Despite their wealth and superior access to health care, Europeans are the most skeptical about vaccine safety, according to the largest-ever global survey of vaccine confidence, published last week, and overconfidence in their health could be to blame.
Researchers from the London School of Hygiene and Tropical Medicine, Imperial College London and the Saw Swee Hock School of Public Health in Singapore questioned nearly 66,000 people across 67 countries about their attitudes on immunization. The goal was to take the global temperature on vaccine sentiment and identify countries where confidence is low – and vulnerability to outbreaks is high.
Overall, they found that attitudes are positive across the world. But while some of the poorest countries in the world had the most trust in vaccine safety, Europe, which has excellent access to immunizations, was the least confident. France was the world’s most skeptical country, with anti-vaccine sentiment around 41 percent – more than 300 percent higher than the global average (12 percent).
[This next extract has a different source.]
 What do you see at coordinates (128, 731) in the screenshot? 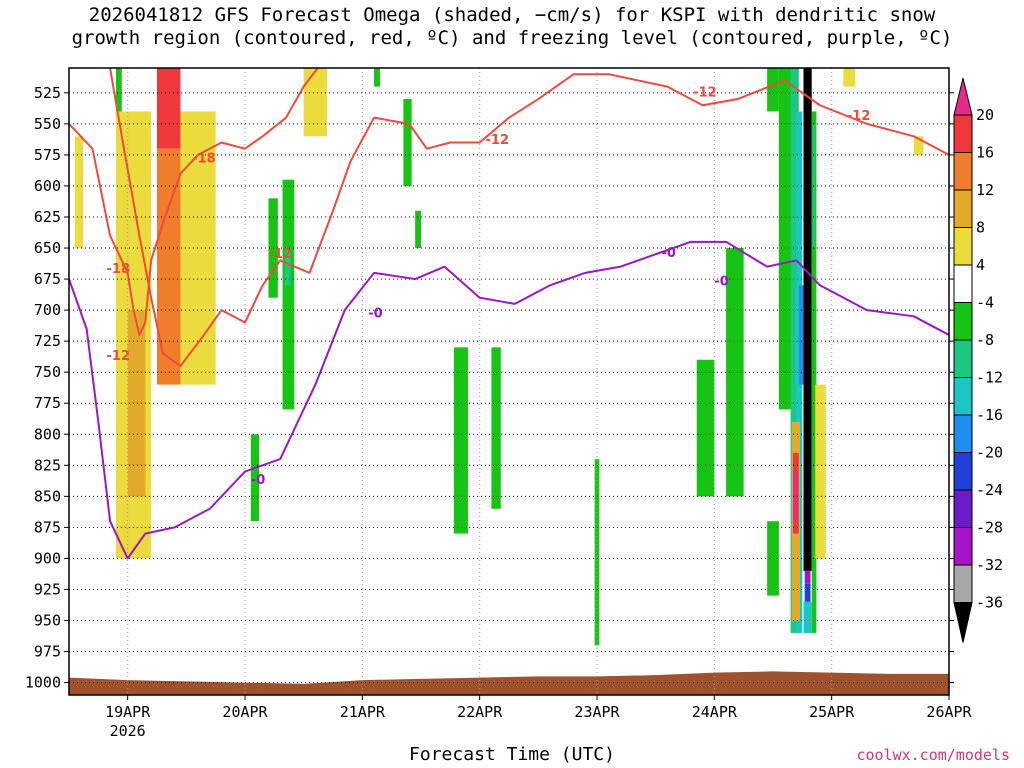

The study did not delve into the reasons for the discrepancies. But the lead author, Heidi Larson, surmised that it could be that the challenges to vaccinating populations in the past have changed.
“What we’ve seen in Europe says loud and clear that this is not about lack of education. This is not about lack of access,” said Larson in an interview with Humanosphere. “I think some of it is a bit of overconfidence. Overconfidence that we’re doing well.”
When people feel that they, their family or their society are doing well, she said, they are more likely to feel that any potential risks associated with vaccines may not be worth taking. There is also a new and sweeping wave of overconfidence in homeopathy and ideas about natural immune function, which are not harmful in themselves but can be devastating if it prevents a parent from immunizing their child from measles or whooping cough.
“There is something there, about human nature, in all of this,” Larson said. “It’s a bit of hubris, to be honest, that we can do OK and not take those little risks any more, not even the smallest risk of a vaccine.”
These risks associated with vaccines are sometimes real – such as the risk of a headache and diarrhea from the flu vaccine – and are sometimes completely false, like the link between childhood vaccines and autism. But presenting health-care workers and patients with accurate information does not seem to be enough.
When weighing the risk between any vaccine-associated risk and the disease itself, like measles, many people turn to outside sources of information to confirm their doubts about the vaccine. The most common outside source has, arguably, been the internet. Humanosphere spoke to Larson in May about the dangers of misinformation on social media networks, which have allowed “anti-vaxxer” groups to organize and spread misconceptions wide and fast.
One step policymakers and health-care workers could take, according to Larson, is to keep track of these misconceptions and provide vaccine-specific information to those who hear them.
Vaccine refusal has been linked to outbreaks of measles, whooping cough and other infectious diseases in the U.S., Europe, Asia, the Pacific and Africa in recent years, and it has also caused serious setbacks to global ambitions to eradicate polio. The researchers behind the study said its insights could help policymakers learn how to tackle such problems.